*Problem description*: Two lines in the data below mark the range: the one with "Save parallel dumps with Сохранить" and the one with "Viewport: 544px width, 770px height.". Return both, along with every line between them, exactly.

==== Given data

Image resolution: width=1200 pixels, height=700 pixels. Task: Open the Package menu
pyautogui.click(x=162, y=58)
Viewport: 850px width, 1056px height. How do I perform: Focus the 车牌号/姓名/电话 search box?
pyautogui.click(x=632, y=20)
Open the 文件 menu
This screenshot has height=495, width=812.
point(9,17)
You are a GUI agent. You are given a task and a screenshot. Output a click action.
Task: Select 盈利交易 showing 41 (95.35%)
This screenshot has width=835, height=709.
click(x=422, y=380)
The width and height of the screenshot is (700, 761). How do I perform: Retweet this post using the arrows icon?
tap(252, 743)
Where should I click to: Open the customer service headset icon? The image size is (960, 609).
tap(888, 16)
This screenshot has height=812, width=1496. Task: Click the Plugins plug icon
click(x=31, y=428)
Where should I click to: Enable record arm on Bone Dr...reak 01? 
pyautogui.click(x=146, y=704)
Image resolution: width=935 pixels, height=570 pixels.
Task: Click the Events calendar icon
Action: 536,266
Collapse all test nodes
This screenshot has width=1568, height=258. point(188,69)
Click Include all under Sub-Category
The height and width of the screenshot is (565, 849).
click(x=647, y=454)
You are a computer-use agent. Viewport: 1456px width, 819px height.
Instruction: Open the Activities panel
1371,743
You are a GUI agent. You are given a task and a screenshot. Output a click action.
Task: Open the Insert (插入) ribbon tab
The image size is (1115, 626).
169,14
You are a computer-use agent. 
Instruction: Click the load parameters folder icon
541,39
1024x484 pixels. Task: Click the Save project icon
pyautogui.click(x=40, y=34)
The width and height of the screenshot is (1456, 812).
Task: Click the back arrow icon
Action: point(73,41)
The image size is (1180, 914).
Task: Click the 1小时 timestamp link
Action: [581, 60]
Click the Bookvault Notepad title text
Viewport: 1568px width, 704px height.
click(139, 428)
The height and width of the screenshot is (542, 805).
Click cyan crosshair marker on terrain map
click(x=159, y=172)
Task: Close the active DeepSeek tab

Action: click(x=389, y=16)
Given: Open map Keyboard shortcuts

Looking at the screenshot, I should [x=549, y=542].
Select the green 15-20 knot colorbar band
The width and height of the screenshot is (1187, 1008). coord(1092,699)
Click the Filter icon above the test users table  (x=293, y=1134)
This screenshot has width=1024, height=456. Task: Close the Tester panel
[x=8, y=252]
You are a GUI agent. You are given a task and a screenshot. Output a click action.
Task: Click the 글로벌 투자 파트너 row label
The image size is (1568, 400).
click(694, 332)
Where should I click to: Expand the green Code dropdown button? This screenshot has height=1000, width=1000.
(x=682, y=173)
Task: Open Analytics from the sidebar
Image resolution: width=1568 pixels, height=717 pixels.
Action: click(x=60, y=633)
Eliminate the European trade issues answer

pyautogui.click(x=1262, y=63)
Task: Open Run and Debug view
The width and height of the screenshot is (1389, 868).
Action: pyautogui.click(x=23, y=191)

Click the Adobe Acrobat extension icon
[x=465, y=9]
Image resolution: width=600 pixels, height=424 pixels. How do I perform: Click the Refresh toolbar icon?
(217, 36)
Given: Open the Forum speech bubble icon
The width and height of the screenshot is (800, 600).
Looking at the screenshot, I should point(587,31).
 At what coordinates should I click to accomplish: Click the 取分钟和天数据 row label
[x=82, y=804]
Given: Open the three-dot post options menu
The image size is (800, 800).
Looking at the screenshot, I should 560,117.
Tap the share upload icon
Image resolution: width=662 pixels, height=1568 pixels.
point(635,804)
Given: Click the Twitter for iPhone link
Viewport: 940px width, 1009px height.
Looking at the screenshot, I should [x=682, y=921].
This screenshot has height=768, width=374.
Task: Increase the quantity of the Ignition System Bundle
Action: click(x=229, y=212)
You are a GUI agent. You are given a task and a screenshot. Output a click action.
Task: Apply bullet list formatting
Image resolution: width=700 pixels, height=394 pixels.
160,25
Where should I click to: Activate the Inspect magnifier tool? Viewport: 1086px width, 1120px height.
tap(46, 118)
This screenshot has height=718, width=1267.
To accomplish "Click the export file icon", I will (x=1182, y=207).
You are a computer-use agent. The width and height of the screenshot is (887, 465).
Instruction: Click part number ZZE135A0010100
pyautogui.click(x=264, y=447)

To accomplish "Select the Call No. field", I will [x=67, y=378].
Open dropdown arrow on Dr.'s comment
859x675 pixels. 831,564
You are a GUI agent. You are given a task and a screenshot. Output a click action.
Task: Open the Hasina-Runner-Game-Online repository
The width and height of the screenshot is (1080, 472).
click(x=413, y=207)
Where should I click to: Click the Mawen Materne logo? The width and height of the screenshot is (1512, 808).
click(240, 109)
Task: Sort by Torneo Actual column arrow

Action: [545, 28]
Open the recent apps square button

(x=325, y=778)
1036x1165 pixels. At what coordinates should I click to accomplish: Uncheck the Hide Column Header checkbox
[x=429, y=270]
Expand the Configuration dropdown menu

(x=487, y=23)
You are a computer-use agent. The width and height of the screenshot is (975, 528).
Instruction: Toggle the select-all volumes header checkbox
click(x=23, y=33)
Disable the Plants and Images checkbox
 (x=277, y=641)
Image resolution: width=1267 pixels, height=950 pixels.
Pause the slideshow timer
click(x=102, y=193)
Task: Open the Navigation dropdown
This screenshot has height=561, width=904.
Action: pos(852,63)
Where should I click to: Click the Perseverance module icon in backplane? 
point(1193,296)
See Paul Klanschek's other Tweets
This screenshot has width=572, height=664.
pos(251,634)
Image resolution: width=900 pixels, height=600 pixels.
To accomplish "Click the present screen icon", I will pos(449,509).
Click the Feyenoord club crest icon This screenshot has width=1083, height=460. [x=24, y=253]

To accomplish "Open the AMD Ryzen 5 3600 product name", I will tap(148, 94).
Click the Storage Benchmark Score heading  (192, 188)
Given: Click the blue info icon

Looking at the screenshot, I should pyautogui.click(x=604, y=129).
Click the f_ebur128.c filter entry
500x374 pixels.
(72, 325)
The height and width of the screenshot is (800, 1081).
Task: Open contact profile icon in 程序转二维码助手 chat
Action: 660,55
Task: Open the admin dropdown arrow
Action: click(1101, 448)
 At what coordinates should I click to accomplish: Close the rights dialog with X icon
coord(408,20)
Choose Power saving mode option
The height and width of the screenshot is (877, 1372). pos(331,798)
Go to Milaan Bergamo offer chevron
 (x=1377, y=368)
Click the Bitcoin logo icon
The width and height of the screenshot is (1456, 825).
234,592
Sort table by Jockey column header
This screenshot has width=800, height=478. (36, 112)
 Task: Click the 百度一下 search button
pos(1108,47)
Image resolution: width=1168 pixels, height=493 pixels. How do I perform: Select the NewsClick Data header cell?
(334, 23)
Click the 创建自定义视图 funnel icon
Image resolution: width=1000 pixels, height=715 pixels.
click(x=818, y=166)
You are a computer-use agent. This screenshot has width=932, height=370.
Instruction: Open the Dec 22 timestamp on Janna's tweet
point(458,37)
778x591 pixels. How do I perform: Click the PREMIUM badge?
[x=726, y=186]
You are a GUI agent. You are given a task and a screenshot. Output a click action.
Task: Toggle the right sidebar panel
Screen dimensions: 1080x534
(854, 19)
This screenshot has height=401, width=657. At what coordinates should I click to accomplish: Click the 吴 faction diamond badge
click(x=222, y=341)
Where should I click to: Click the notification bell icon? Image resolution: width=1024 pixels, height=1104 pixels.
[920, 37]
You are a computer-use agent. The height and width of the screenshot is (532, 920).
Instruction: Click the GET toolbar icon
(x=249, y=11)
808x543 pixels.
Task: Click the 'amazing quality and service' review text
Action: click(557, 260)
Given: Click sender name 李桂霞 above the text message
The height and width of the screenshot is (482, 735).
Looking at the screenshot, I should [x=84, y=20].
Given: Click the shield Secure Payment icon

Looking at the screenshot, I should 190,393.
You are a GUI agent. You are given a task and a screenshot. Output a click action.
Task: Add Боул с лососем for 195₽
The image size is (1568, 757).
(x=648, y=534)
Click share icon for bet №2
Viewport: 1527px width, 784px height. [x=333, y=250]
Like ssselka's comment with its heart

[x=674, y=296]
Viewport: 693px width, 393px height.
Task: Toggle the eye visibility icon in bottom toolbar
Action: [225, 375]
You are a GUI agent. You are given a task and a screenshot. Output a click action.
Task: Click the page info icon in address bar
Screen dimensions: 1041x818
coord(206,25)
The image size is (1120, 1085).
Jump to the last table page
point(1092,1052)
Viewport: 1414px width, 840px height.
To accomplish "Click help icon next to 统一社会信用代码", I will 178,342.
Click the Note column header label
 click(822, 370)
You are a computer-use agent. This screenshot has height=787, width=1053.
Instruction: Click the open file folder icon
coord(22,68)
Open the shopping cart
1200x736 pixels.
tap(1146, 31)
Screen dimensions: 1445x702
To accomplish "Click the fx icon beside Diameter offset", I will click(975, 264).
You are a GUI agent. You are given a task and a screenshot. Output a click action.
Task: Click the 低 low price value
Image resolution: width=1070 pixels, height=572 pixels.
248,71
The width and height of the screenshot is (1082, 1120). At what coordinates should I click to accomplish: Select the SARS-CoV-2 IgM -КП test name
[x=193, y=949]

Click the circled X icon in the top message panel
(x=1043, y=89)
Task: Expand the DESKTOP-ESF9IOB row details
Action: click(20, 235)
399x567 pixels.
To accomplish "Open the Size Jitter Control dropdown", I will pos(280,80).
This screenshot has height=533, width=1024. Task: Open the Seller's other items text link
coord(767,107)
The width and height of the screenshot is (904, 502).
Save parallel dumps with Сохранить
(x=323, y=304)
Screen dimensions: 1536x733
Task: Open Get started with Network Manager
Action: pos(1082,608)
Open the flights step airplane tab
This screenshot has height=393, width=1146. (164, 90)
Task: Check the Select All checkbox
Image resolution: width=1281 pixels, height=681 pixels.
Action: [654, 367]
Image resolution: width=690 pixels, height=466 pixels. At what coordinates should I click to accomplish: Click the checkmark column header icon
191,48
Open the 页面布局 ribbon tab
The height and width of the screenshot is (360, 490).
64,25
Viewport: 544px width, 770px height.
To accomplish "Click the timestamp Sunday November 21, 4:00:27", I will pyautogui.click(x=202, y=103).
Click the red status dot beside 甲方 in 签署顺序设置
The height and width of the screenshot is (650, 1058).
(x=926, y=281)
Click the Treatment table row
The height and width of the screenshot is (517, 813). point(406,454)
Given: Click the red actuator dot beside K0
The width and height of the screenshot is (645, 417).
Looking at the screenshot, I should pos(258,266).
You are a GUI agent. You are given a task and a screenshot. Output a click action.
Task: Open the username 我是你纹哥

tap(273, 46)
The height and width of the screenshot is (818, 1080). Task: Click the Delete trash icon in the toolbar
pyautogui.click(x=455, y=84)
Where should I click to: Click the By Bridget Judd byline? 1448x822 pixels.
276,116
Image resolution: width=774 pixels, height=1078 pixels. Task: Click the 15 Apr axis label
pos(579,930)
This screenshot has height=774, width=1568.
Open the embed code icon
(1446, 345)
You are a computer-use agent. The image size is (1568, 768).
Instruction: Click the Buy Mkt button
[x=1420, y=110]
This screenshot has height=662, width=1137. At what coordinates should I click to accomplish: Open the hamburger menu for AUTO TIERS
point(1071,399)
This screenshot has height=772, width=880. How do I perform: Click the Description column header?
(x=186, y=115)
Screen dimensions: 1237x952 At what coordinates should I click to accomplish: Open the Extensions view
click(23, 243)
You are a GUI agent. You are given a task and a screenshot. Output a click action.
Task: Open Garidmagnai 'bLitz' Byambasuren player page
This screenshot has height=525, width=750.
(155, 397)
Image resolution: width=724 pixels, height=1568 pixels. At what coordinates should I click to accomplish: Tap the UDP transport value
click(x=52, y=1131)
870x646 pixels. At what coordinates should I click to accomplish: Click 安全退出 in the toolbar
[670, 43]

========

*Task result*:
Save parallel dumps with Сохранить
(x=323, y=304)
Screen dimensions: 1536x733
Task: Open Get started with Network Manager
Action: pos(1082,608)
Open the flights step airplane tab
This screenshot has height=393, width=1146. (164, 90)
Task: Check the Select All checkbox
Image resolution: width=1281 pixels, height=681 pixels.
Action: [654, 367]
Image resolution: width=690 pixels, height=466 pixels. At what coordinates should I click to accomplish: Click the checkmark column header icon
191,48
Open the 页面布局 ribbon tab
The height and width of the screenshot is (360, 490).
64,25
Viewport: 544px width, 770px height.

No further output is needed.